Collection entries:
[START]
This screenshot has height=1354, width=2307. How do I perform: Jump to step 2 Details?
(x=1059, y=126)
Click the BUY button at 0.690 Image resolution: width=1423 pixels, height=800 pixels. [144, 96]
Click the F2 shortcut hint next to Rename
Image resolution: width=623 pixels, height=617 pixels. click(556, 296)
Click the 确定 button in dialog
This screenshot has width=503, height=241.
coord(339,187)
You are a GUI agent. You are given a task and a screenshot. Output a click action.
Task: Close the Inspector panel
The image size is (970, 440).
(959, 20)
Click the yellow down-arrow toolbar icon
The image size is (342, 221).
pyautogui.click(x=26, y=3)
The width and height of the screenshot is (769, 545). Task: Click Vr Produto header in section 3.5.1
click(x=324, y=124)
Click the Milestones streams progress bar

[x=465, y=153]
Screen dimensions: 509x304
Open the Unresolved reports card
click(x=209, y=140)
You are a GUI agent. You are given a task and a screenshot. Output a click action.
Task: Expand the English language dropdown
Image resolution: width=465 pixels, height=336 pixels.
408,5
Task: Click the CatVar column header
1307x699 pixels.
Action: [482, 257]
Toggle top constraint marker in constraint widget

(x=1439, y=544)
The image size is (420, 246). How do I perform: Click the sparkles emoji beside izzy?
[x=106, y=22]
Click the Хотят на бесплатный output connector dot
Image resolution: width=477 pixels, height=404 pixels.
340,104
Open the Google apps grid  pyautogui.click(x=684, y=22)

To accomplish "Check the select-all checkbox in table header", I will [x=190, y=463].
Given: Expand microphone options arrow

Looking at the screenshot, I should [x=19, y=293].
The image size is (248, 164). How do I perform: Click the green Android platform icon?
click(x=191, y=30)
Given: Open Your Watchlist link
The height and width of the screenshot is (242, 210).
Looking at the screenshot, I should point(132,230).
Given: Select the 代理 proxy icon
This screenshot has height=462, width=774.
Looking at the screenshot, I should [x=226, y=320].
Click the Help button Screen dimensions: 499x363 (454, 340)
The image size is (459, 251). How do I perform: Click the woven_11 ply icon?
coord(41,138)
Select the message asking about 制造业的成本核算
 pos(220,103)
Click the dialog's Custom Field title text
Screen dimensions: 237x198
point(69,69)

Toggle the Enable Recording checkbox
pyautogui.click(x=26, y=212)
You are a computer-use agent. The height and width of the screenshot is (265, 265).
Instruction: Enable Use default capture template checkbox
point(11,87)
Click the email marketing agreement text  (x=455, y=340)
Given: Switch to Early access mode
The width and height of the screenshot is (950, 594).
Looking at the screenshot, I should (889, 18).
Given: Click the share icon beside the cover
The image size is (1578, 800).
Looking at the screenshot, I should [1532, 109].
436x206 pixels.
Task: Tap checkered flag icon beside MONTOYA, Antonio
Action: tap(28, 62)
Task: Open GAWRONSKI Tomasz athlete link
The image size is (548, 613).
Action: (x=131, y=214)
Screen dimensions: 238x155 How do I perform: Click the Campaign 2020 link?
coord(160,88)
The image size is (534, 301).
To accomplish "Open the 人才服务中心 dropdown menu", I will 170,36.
[END]
Rewrite the records above, replacing every occurrence of "The image size is" with "The screenshot size is" and leaving everything else unchanged.

*Answer to the exercise*.
This screenshot has height=1354, width=2307. How do I perform: Jump to step 2 Details?
(x=1059, y=126)
Click the BUY button at 0.690 Image resolution: width=1423 pixels, height=800 pixels. [144, 96]
Click the F2 shortcut hint next to Rename
Image resolution: width=623 pixels, height=617 pixels. click(556, 296)
Click the 确定 button in dialog
This screenshot has width=503, height=241.
coord(339,187)
You are a GUI agent. You are given a task and a screenshot. Output a click action.
Task: Close the Inspector panel
The screenshot size is (970, 440).
(959, 20)
Click the yellow down-arrow toolbar icon
The screenshot size is (342, 221).
pyautogui.click(x=26, y=3)
The width and height of the screenshot is (769, 545). Task: Click Vr Produto header in section 3.5.1
click(x=324, y=124)
Click the Milestones streams progress bar

[x=465, y=153]
Screen dimensions: 509x304
Open the Unresolved reports card
click(x=209, y=140)
You are a GUI agent. You are given a task and a screenshot. Output a click action.
Task: Expand the English language dropdown
Image resolution: width=465 pixels, height=336 pixels.
408,5
Task: Click the CatVar column header
1307x699 pixels.
Action: [482, 257]
Toggle top constraint marker in constraint widget

(x=1439, y=544)
The screenshot size is (420, 246). How do I perform: Click the sparkles emoji beside izzy?
[x=106, y=22]
Click the Хотят на бесплатный output connector dot
Image resolution: width=477 pixels, height=404 pixels.
340,104
Open the Google apps grid  pyautogui.click(x=684, y=22)

To accomplish "Check the select-all checkbox in table header", I will [x=190, y=463].
Given: Expand microphone options arrow

Looking at the screenshot, I should [x=19, y=293].
The screenshot size is (248, 164). How do I perform: Click the green Android platform icon?
click(x=191, y=30)
Given: Open Your Watchlist link
The height and width of the screenshot is (242, 210).
Looking at the screenshot, I should point(132,230).
Given: Select the 代理 proxy icon
This screenshot has height=462, width=774.
Looking at the screenshot, I should [x=226, y=320].
Click the Help button Screen dimensions: 499x363 (454, 340)
The screenshot size is (459, 251). How do I perform: Click the woven_11 ply icon?
coord(41,138)
Select the message asking about 制造业的成本核算
 pos(220,103)
Click the dialog's Custom Field title text
Screen dimensions: 237x198
point(69,69)

Toggle the Enable Recording checkbox
pyautogui.click(x=26, y=212)
You are a computer-use agent. The height and width of the screenshot is (265, 265).
Instruction: Enable Use default capture template checkbox
point(11,87)
Click the email marketing agreement text  (x=455, y=340)
Given: Switch to Early access mode
The width and height of the screenshot is (950, 594).
Looking at the screenshot, I should (889, 18).
Given: Click the share icon beside the cover
The screenshot size is (1578, 800).
Looking at the screenshot, I should [1532, 109].
436x206 pixels.
Task: Tap checkered flag icon beside MONTOYA, Antonio
Action: tap(28, 62)
Task: Open GAWRONSKI Tomasz athlete link
The screenshot size is (548, 613).
Action: (x=131, y=214)
Screen dimensions: 238x155 How do I perform: Click the Campaign 2020 link?
coord(160,88)
The screenshot size is (534, 301).
To accomplish "Open the 人才服务中心 dropdown menu", I will 170,36.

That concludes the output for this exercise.